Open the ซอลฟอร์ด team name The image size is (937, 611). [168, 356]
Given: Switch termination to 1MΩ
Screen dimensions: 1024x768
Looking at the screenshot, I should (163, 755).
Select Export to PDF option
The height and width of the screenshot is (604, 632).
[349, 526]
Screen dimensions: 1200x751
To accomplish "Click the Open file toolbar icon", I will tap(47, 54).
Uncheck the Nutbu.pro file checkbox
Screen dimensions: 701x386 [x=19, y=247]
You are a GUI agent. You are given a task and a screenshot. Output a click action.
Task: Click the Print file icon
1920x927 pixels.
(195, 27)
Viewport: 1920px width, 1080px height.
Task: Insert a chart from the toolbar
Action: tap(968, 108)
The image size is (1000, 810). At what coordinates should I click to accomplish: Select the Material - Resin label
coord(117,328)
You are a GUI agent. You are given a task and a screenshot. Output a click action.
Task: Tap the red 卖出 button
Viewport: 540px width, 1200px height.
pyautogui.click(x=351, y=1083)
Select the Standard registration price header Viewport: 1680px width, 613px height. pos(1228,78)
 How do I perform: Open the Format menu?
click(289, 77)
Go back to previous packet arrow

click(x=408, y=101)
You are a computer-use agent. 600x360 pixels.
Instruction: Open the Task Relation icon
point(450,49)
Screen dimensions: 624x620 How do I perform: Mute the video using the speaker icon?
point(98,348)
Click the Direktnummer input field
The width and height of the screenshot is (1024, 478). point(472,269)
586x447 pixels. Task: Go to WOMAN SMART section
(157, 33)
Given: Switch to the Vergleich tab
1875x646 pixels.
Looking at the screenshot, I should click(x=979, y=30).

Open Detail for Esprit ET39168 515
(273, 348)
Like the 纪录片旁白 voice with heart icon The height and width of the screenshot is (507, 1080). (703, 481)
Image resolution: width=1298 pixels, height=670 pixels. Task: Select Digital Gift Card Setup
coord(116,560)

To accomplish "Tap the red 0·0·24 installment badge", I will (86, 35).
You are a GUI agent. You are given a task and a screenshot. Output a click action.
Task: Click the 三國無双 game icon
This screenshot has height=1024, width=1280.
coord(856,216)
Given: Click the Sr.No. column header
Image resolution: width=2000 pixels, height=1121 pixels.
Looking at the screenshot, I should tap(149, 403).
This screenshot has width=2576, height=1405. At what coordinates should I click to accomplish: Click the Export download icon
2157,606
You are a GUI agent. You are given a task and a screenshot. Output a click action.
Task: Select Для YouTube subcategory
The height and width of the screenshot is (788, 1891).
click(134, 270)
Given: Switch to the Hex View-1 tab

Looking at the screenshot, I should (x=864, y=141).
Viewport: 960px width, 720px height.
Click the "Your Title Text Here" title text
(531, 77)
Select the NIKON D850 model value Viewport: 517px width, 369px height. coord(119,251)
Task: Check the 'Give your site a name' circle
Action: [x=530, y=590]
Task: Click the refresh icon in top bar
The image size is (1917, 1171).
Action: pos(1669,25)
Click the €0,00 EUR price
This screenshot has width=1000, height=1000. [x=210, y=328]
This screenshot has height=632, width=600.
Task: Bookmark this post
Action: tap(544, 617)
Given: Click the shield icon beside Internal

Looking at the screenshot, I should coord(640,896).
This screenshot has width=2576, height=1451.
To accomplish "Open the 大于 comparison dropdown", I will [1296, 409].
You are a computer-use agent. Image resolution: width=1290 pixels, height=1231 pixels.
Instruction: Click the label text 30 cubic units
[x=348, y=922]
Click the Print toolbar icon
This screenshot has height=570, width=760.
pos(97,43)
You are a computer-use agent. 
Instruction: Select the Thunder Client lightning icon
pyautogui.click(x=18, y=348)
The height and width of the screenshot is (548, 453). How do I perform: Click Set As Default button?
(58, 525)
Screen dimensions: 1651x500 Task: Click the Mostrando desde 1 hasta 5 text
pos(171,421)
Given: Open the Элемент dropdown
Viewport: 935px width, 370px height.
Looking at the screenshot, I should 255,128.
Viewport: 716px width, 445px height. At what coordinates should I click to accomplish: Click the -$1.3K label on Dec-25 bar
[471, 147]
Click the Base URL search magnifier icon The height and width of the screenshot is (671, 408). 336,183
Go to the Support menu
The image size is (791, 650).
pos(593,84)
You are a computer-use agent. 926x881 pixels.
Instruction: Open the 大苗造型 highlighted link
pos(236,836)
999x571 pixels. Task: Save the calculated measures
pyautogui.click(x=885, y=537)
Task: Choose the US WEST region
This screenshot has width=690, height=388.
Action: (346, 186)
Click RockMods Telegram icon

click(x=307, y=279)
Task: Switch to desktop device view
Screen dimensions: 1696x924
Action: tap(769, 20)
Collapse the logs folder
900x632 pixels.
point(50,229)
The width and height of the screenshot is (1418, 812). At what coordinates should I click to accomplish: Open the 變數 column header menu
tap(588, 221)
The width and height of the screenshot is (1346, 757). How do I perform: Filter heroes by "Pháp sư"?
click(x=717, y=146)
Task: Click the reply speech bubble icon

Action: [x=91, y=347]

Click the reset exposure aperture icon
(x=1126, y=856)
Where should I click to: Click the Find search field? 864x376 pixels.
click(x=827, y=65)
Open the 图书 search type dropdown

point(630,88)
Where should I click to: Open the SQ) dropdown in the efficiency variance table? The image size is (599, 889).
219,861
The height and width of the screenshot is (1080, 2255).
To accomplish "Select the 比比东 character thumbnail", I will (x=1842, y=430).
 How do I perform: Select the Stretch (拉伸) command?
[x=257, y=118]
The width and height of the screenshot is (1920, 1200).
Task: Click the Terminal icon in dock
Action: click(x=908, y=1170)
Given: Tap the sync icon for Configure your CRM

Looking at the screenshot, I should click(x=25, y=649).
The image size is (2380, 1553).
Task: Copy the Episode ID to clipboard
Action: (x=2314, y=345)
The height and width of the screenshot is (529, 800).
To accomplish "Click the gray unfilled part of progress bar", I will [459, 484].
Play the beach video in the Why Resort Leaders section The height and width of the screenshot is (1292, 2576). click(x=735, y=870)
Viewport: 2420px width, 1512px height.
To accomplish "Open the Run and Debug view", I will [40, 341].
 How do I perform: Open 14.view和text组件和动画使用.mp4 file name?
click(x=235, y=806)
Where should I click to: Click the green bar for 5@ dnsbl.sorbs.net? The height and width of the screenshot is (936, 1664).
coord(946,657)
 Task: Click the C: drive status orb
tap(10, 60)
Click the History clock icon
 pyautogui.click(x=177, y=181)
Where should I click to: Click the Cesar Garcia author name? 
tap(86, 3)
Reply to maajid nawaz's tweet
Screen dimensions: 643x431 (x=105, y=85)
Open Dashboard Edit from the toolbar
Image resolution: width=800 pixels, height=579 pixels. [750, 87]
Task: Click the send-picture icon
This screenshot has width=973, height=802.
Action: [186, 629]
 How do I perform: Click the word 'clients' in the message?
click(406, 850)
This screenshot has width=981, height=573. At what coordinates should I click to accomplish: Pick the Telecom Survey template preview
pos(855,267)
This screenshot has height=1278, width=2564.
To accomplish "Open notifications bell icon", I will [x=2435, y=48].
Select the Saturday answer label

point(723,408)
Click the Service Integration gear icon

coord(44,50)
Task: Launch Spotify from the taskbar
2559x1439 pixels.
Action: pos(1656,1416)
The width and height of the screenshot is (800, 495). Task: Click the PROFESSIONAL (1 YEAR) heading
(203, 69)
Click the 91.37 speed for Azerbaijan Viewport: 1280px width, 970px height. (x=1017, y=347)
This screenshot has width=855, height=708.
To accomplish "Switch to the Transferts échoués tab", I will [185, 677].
* * * * * * *
Can you return every one of the lines above, character for character and in the same order?

Open the ซอลฟอร์ด team name The image size is (937, 611). [168, 356]
Given: Switch termination to 1MΩ
Screen dimensions: 1024x768
Looking at the screenshot, I should (163, 755).
Select Export to PDF option
The height and width of the screenshot is (604, 632).
[349, 526]
Screen dimensions: 1200x751
To accomplish "Click the Open file toolbar icon", I will tap(47, 54).
Uncheck the Nutbu.pro file checkbox
Screen dimensions: 701x386 [x=19, y=247]
You are a GUI agent. You are given a task and a screenshot. Output a click action.
Task: Click the Print file icon
1920x927 pixels.
(195, 27)
Viewport: 1920px width, 1080px height.
Task: Insert a chart from the toolbar
Action: tap(968, 108)
The image size is (1000, 810). At what coordinates should I click to accomplish: Select the Material - Resin label
coord(117,328)
You are a GUI agent. You are given a task and a screenshot. Output a click action.
Task: Tap the red 卖出 button
Viewport: 540px width, 1200px height.
pyautogui.click(x=351, y=1083)
Select the Standard registration price header Viewport: 1680px width, 613px height. pos(1228,78)
 How do I perform: Open the Format menu?
click(289, 77)
Go back to previous packet arrow

click(x=408, y=101)
You are a computer-use agent. 600x360 pixels.
Instruction: Open the Task Relation icon
point(450,49)
Screen dimensions: 624x620 How do I perform: Mute the video using the speaker icon?
point(98,348)
Click the Direktnummer input field
The width and height of the screenshot is (1024, 478). point(472,269)
586x447 pixels. Task: Go to WOMAN SMART section
(157, 33)
Given: Switch to the Vergleich tab
1875x646 pixels.
Looking at the screenshot, I should click(x=979, y=30).

Open Detail for Esprit ET39168 515
(273, 348)
Like the 纪录片旁白 voice with heart icon The height and width of the screenshot is (507, 1080). (703, 481)
Image resolution: width=1298 pixels, height=670 pixels. Task: Select Digital Gift Card Setup
coord(116,560)

To accomplish "Tap the red 0·0·24 installment badge", I will (86, 35).
You are a GUI agent. You are given a task and a screenshot. Output a click action.
Task: Click the 三國無双 game icon
This screenshot has height=1024, width=1280.
coord(856,216)
Given: Click the Sr.No. column header
Image resolution: width=2000 pixels, height=1121 pixels.
Looking at the screenshot, I should tap(149, 403).
This screenshot has width=2576, height=1405. At what coordinates should I click to accomplish: Click the Export download icon
2157,606
You are a GUI agent. You are given a task and a screenshot. Output a click action.
Task: Select Для YouTube subcategory
The height and width of the screenshot is (788, 1891).
click(134, 270)
Given: Switch to the Hex View-1 tab

Looking at the screenshot, I should (x=864, y=141).
Viewport: 960px width, 720px height.
Click the "Your Title Text Here" title text
(531, 77)
Select the NIKON D850 model value Viewport: 517px width, 369px height. coord(119,251)
Task: Check the 'Give your site a name' circle
Action: [x=530, y=590]
Task: Click the refresh icon in top bar
The image size is (1917, 1171).
Action: pos(1669,25)
Click the €0,00 EUR price
This screenshot has width=1000, height=1000. [x=210, y=328]
This screenshot has height=632, width=600.
Task: Bookmark this post
Action: tap(544, 617)
Given: Click the shield icon beside Internal

Looking at the screenshot, I should coord(640,896).
This screenshot has width=2576, height=1451.
To accomplish "Open the 大于 comparison dropdown", I will [1296, 409].
You are a computer-use agent. Image resolution: width=1290 pixels, height=1231 pixels.
Instruction: Click the label text 30 cubic units
[x=348, y=922]
Click the Print toolbar icon
This screenshot has height=570, width=760.
pos(97,43)
You are a computer-use agent. 
Instruction: Select the Thunder Client lightning icon
pyautogui.click(x=18, y=348)
The height and width of the screenshot is (548, 453). How do I perform: Click Set As Default button?
(58, 525)
Screen dimensions: 1651x500 Task: Click the Mostrando desde 1 hasta 5 text
pos(171,421)
Given: Open the Элемент dropdown
Viewport: 935px width, 370px height.
Looking at the screenshot, I should 255,128.
Viewport: 716px width, 445px height. At what coordinates should I click to accomplish: Click the -$1.3K label on Dec-25 bar
[471, 147]
Click the Base URL search magnifier icon The height and width of the screenshot is (671, 408). 336,183
Go to the Support menu
The image size is (791, 650).
pos(593,84)
You are a computer-use agent. 926x881 pixels.
Instruction: Open the 大苗造型 highlighted link
pos(236,836)
999x571 pixels. Task: Save the calculated measures
pyautogui.click(x=885, y=537)
Task: Choose the US WEST region
This screenshot has width=690, height=388.
Action: (346, 186)
Click RockMods Telegram icon

click(x=307, y=279)
Task: Switch to desktop device view
Screen dimensions: 1696x924
Action: tap(769, 20)
Collapse the logs folder
900x632 pixels.
point(50,229)
The width and height of the screenshot is (1418, 812). At what coordinates should I click to accomplish: Open the 變數 column header menu
tap(588, 221)
The width and height of the screenshot is (1346, 757). How do I perform: Filter heroes by "Pháp sư"?
click(x=717, y=146)
Task: Click the reply speech bubble icon

Action: [x=91, y=347]

Click the reset exposure aperture icon
(x=1126, y=856)
Where should I click to: Click the Find search field? 864x376 pixels.
click(x=827, y=65)
Open the 图书 search type dropdown

point(630,88)
Where should I click to: Open the SQ) dropdown in the efficiency variance table? The image size is (599, 889).
219,861
The height and width of the screenshot is (1080, 2255).
To accomplish "Select the 比比东 character thumbnail", I will (x=1842, y=430).
 How do I perform: Select the Stretch (拉伸) command?
[x=257, y=118]
The width and height of the screenshot is (1920, 1200).
Task: Click the Terminal icon in dock
Action: click(x=908, y=1170)
Given: Tap the sync icon for Configure your CRM

Looking at the screenshot, I should click(x=25, y=649).
The image size is (2380, 1553).
Task: Copy the Episode ID to clipboard
Action: (x=2314, y=345)
The height and width of the screenshot is (529, 800).
To accomplish "Click the gray unfilled part of progress bar", I will [459, 484].
Play the beach video in the Why Resort Leaders section The height and width of the screenshot is (1292, 2576). click(x=735, y=870)
Viewport: 2420px width, 1512px height.
To accomplish "Open the Run and Debug view", I will [40, 341].
 How do I perform: Open 14.view和text组件和动画使用.mp4 file name?
click(x=235, y=806)
Where should I click to: Click the green bar for 5@ dnsbl.sorbs.net? The height and width of the screenshot is (936, 1664).
coord(946,657)
 Task: Click the C: drive status orb
tap(10, 60)
Click the History clock icon
 pyautogui.click(x=177, y=181)
Where should I click to: Click the Cesar Garcia author name? 
tap(86, 3)
Reply to maajid nawaz's tweet
Screen dimensions: 643x431 (x=105, y=85)
Open Dashboard Edit from the toolbar
Image resolution: width=800 pixels, height=579 pixels. [750, 87]
Task: Click the send-picture icon
This screenshot has width=973, height=802.
Action: [186, 629]
 How do I perform: Click the word 'clients' in the message?
click(406, 850)
This screenshot has width=981, height=573. At what coordinates should I click to accomplish: Pick the Telecom Survey template preview
pos(855,267)
This screenshot has height=1278, width=2564.
To accomplish "Open notifications bell icon", I will [x=2435, y=48].
Select the Saturday answer label

point(723,408)
Click the Service Integration gear icon

coord(44,50)
Task: Launch Spotify from the taskbar
2559x1439 pixels.
Action: pos(1656,1416)
The width and height of the screenshot is (800, 495). Task: Click the PROFESSIONAL (1 YEAR) heading
(203, 69)
Click the 91.37 speed for Azerbaijan Viewport: 1280px width, 970px height. (x=1017, y=347)
This screenshot has width=855, height=708.
To accomplish "Switch to the Transferts échoués tab", I will [185, 677].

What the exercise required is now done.